A única prisão de Churchill é para ursos: são 28 celas, às vezes cheias no outono, quando os ursos vagam em massa pelos arredores da cidade, à espera de que o gelo volte a se formar em novembro.
"Ar condicionado"
O caso do urso polar deveria nos alarmar porque o Ártico é um bom "barômetro", afirma Flavio Lehner, professor de ciências terrestres e atmosféricas na Universidade Americana de Cornell, que também participou da expedição.
Desde a década de 1980, a banquisa diminuiu quase 50% no verão, segundo o Centro Nacional de Dados de Neve e Gelo.
— Vemos aqui algumas das mudanças mais significativas no mundo — diz o cientista suíço.
Ele explica por que a região é fundamental em maior escala:
— É uma espécie de ar condicionado do planeta, graças a este importante mecanismo de retroalimentação do gelo marinho e da neve em geral.
E é que uma mudança nas calotas polares altera a temperatura da superfície terrestre: o gelo e a neve são muito reflexivas, ou seja, seu albedo (capacidade de refletir a radiação) é alto. E quanto maior o efeito albedo, maior é a energia difundida para atmosfera e a superfície aquece menos.
Quando o Ártico perde esta capacidade reflexiva, a temperatura global em seu conjunto se ressente.
Assim, quando o gelo marinho derrete, a superfície oceânica mais escura que o substitui absorve, ao contrário, 80% da radiação solar, acelerando o aquecimento, acrescenta Flavio Lehner.
Há alguns anos, os cientistas temiam que a banquisa sazonal do Ártico alcançasse rapidamente um "ponto de inflexão" climático e desaparecesse permanentemente uma vez superada certa temperatura.
Os últimos estudos demonstram que o fenômeno é reversível.
— Se um dia conseguirmos que as temperaturas baixem de novo, o gelo marinho voltará — explica o cientista.
No entanto, hoje, na região, "todos os ecossistemas, sem exceção, são afetados" pelas mudanças climáticas, explica a bióloga Jane Waterman, da Universidade de Manitoba.
O permafrost, solo que permanece congelado por dois anos consecutivos, começou a derreter e em Churchill, a paisagem mudou, com consequências nefastas para a vida selvagem.
Toda a cadeia alimentar é ameaçada, com o aparecimento de outros animais, como as raposas vermelhas ou os lobos, que põem as espécies árticas em risco.
Segundo o cientista canadense, "ninguém se salva da mudança", e isso vale para vírus e bactérias até mesmo para as baleias.
Refúgio de verão das belugas
Nem mesmo as belugas — que durante o verão migram aos milhares das águas do Ártico até a Baía de Hudson para buscar refúgio — ficarão livres do risco.

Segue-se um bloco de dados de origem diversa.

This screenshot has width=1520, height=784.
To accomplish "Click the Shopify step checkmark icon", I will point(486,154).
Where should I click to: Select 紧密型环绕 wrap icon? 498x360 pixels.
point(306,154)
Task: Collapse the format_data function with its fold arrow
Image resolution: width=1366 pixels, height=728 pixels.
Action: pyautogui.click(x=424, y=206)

Há pequenas baleias brancas por toda parte, avançando em pequenos grupos. Elas gostam de perseguir os barcos dos cientistas que vieram estudá-las.

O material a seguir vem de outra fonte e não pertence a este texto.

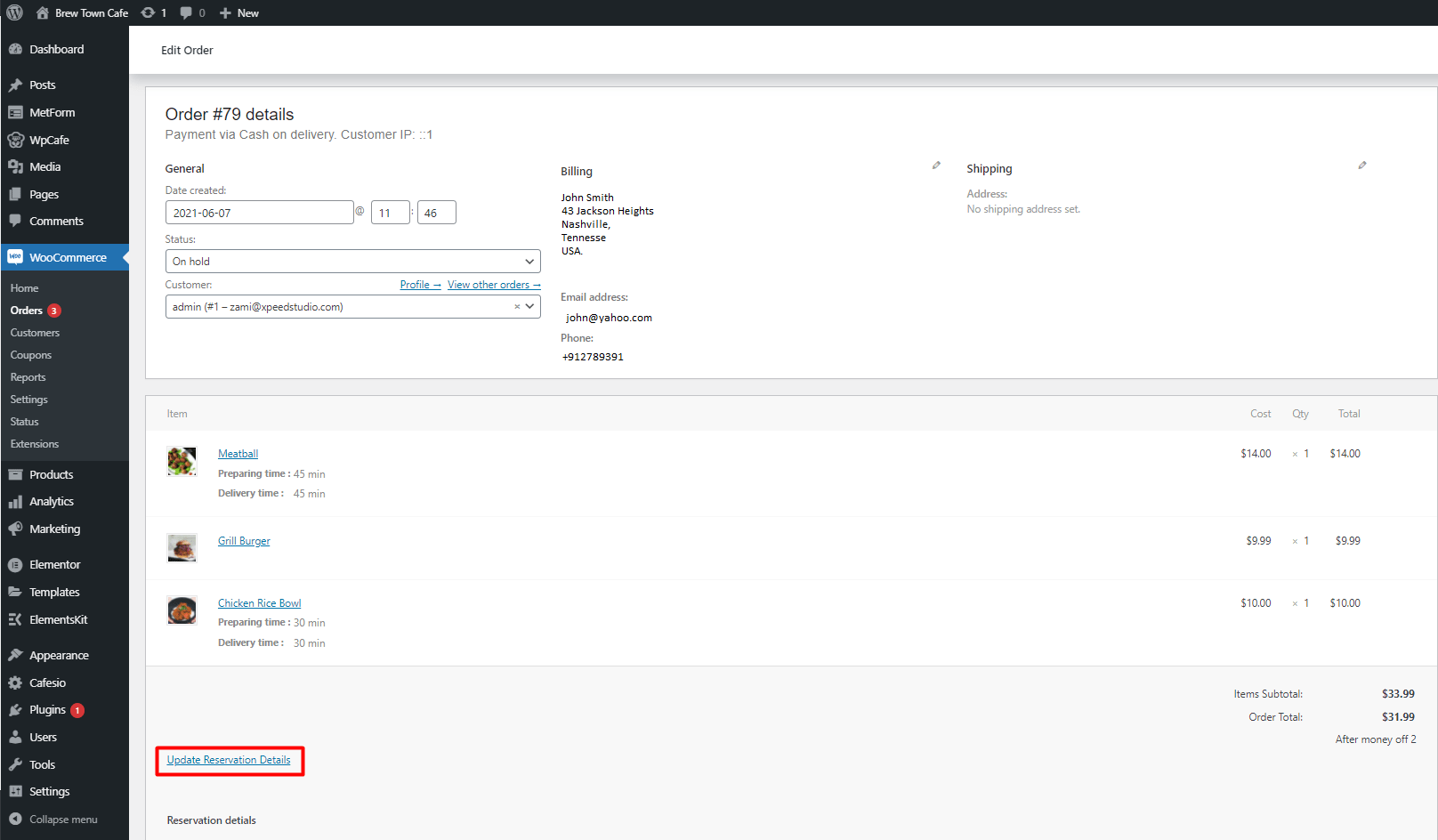The image size is (1438, 840).
Task: Click the Shipping edit pencil icon
Action: [1361, 166]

As menores, de cor cinza, se apoiam nas costas das mães neste estuário de águas relativamente mais quentes, onde podem se proteger das orcas e encontrar comida.

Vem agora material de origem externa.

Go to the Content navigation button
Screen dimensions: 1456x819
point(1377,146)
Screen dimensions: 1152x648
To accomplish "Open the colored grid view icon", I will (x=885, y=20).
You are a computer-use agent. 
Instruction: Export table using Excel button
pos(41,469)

— Em algumas regiões do Ártico, a beluga tem menos presas à sua disposição — explica Valeria Vergana, uma cientista argentina que estuda estas baleias.
— A ausência de banquisa impede que o fitoplâncton sobreviva e, portanto, que alimente o zooplâncton, que nutre os peixes grandes — explica a cientista da Raincoast Conservation Foundation.
As belugas têm que submergir muito mais para encontrar comida, o que requer mais energia.
Na baía de Hudson um outro perigo as espreita: algumas previsões estimam que a partir de 2030 as embarcações poderão navegar ali o ano todo, devido à redução do gelo marinho.
A poluição sonora é um problema importante para a espécie, apelidada de "canário do mar" pela forma como se comunica (assobios, estalos, zumbidos...).
O som lhes permite se comunicar, mas também se situar, encontrar seu caminho e comida, explica Valeria Vergana.
Graças ao hidrofone do barco, o Beluga Boat, as conversas das profundezas chegam à superfície.
A pesquisadora de 53 anos, especialista neste "complexíssimo sistema de comunicação", é capaz de reconhecer em particular os gritos das mães para manter o contato com suas crias. Uma comunidade ruidosa, que não se sabe quanto resistirá nestas circunstâncias.
Os cientistas estão alarmados. Muito longe da banquisa, neste verão boreal (hemisfério norte) foi avistada uma beluga no rio Sena, na França, e em maio, um urso polar no sul do Canadá.